No âmbito da Rede, estão sendo desenvolvidas ações para contribuir com gestores públicos, sobretudo nos municípios, no sentido de ampliar a visibilidade de iniciativas de combate à covid-19 já existentes e fortalecer redes pelo país com atenção às desigualdades regionais. Além disso, as cientistas também trabalham para levar a debate público colaborações para ampliar as informações sobre as disparidades de gênero e as respostas adequadas a essa problemática, para garantir direitos.

Análise do cenário

Ainda que no Brasil as maiores vítimas da covid-19 sejam homens negros e empobrecidos, as mulheres são as principais afetadas pelos múltiplos efeitos da pandemia, ou seja, são atingidas de maneira específica pelas diferentes crises (econômica, social, entre outros) geradas pela situação sanitária. "A resposta inadequada à pandemia já ceifou 400 mil vidas. Também produziu uma taxa de desemprego recorde de 14,4%. Entre as mulheres, chegou a 17%. A participação das mulheres na força de trabalho remunerado retrocedeu 30 anos", aponta Flávia Biroli.

Outra problemática enfrentada pelas mulheres é a dificuldade de sair para trabalhar ou para procurar emprego.
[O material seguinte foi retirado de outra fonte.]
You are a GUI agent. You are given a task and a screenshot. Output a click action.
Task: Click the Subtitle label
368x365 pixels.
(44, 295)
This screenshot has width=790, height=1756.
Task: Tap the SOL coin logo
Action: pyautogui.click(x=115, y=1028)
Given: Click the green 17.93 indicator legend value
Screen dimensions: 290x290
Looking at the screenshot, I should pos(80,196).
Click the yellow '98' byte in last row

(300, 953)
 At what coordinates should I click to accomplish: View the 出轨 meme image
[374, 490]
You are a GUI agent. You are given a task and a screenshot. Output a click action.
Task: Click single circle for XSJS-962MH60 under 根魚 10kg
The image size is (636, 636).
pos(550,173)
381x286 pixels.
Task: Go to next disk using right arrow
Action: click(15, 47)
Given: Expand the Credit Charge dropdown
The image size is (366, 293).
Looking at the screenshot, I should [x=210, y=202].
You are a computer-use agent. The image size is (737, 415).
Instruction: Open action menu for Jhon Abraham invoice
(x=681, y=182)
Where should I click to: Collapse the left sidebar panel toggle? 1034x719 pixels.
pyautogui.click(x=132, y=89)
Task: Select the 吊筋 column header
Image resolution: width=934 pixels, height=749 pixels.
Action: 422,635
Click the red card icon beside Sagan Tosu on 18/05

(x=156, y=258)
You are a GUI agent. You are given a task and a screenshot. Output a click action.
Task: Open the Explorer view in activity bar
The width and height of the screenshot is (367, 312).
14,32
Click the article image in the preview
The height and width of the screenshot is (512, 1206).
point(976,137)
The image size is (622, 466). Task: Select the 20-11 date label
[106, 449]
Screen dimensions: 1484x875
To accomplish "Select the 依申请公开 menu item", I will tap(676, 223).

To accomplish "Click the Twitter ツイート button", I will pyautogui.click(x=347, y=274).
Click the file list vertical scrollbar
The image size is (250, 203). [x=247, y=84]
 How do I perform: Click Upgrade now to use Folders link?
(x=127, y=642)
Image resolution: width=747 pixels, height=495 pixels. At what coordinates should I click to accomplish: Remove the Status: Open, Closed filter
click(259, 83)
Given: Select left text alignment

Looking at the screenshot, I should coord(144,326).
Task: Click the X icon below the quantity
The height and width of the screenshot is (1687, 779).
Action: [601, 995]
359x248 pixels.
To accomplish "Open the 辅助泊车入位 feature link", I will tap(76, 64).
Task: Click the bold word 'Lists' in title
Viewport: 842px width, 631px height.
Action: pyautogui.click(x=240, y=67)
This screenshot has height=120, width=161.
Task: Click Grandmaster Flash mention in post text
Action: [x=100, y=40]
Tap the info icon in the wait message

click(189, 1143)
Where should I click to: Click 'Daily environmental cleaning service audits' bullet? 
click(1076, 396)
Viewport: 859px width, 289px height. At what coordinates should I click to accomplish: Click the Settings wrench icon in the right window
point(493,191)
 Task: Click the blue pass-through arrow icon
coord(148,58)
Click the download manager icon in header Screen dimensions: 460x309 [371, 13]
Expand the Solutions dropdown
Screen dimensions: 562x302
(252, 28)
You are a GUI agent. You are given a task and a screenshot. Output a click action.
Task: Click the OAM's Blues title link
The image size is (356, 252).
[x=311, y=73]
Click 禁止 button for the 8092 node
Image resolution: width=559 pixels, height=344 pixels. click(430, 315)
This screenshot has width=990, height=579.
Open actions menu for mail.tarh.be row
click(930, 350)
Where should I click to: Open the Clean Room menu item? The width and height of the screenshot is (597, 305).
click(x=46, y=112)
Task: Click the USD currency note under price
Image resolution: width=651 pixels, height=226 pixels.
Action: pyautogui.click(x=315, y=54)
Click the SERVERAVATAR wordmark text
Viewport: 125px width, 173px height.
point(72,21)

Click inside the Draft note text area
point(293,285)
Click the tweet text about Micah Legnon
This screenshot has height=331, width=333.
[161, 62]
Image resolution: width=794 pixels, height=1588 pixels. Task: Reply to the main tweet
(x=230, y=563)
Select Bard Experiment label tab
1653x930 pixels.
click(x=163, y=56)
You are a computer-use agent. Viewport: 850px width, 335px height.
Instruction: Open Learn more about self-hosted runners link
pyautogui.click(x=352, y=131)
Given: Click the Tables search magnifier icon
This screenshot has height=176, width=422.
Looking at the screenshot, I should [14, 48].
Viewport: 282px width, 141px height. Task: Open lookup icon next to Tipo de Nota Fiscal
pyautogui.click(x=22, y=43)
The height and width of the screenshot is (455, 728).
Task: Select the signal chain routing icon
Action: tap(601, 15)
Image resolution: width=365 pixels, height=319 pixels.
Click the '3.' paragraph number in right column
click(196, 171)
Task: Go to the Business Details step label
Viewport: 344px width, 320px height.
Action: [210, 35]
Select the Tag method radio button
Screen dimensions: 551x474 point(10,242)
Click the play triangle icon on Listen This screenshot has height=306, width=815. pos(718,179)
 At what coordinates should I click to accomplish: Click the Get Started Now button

Isso porque elas têm maior responsabilidade nos cuidados com os filhos, que permaneceram em casa com a suspensão das atividades presencias nas escolas, e das pessoas que adoeceram por covid-19 – seja em casa, nas redes familiares, como cuidadoras, técnicas de enfermagem, enfermeiras ou em outras profissões.

Segundo a pesquisadora do Ipol, a combinação entre isolamento social, ausência de rotinas escolares dos filhos e precarização do trabalho tornou mais agudos padrões preexistentes de disparidade de gênero.

Além disso, as mulheres têm lidado com outras questões severas durante a pandemia, como o aumento dos índices de violência doméstica e o fato de que a insegurança alimentar avança entre os lares mais empobrecidos, principalmente os que são chefiados por mulheres negras.

"Diante das evidências existentes dos efeitos conjuntos das múltiplas crises [geradas pela pandemia] sobre as mulheres, é urgente construir respostas que evitem a reprodução e ampliação de desigualdades e injustiças no futuro próximo", alerta.

Para promover reflexões sobre o assunto, as cientistas da Rede estão trabalhando na produção de materiais a serem encaminhados para a Comissão Parlamentar de Inquérito (CPI) da covid-19, instaurada pelo Senado Federal. "Publicamos três notas técnicas que vão subsidiar a CPI. São notas que apresentam dados para que os tomadores de decisão possam identificar que há fundamento quando falamos que os efeitos da pandemia aprofundam as disparidades de gênero", afirma a professora Ana Farranha.

Segundo ela, muitas das decisões tomadas em relação ao combate à covid-19 desconsideram a dimensão de gênero. "O nosso papel é exatamente mostrar que é necessário fazer políticas focadas nas mulheres considerando esse contexto", conclui.